━━ Data records
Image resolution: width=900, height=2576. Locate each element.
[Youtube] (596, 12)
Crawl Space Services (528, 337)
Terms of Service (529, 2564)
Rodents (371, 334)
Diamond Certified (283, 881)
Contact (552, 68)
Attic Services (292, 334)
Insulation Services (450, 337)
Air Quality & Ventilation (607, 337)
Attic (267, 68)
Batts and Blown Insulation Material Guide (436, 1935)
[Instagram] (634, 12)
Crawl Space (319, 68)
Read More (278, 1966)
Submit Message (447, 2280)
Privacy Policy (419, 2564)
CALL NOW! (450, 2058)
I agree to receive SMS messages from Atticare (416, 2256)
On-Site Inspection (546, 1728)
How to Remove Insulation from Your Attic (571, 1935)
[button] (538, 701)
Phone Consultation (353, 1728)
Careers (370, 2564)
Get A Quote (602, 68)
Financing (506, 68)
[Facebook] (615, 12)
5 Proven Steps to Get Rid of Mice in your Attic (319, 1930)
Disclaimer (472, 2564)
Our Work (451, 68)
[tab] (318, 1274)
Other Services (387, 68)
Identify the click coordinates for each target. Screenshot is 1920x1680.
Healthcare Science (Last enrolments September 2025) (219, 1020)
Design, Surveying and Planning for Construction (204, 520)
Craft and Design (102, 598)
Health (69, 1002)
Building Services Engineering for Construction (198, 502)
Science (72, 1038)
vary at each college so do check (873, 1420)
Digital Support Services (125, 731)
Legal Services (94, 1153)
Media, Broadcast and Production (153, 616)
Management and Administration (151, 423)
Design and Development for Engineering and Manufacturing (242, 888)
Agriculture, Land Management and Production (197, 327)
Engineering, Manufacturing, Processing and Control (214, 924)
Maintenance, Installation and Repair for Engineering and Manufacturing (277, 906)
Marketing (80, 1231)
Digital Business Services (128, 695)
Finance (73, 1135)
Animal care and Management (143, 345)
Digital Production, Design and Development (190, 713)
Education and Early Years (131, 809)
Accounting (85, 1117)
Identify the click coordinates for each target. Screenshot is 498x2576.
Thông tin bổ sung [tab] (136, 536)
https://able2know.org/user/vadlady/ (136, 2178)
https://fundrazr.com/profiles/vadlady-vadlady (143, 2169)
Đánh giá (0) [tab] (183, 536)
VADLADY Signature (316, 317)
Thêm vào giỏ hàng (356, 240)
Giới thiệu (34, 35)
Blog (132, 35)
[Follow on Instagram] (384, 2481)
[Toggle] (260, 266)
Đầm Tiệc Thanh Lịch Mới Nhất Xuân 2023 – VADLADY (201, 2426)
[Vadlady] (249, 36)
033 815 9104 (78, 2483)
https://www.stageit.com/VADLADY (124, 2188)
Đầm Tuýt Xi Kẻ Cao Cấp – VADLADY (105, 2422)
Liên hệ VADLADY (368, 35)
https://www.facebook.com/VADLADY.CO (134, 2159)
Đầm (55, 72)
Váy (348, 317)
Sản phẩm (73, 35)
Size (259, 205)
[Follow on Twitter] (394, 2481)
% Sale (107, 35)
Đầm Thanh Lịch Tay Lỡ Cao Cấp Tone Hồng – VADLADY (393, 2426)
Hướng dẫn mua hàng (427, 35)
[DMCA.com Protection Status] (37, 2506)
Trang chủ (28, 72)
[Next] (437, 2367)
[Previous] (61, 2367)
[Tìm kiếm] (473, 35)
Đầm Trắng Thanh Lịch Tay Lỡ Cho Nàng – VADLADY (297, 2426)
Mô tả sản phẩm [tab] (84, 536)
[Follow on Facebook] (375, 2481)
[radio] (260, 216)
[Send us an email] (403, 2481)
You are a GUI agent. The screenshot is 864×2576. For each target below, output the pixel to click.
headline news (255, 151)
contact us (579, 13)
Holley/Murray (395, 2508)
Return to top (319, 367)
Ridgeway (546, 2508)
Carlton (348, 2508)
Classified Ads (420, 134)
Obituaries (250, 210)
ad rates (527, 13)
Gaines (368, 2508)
━━━━
**About this task**
Every line above with the word "Design" belongs in the answer, copied as written.

**Answer area**
Design, Surveying and Planning for Construction (204, 520)
Craft and Design (102, 598)
Design and Development for Engineering and Manufacturing (242, 888)
Digital Production, Design and Development (190, 713)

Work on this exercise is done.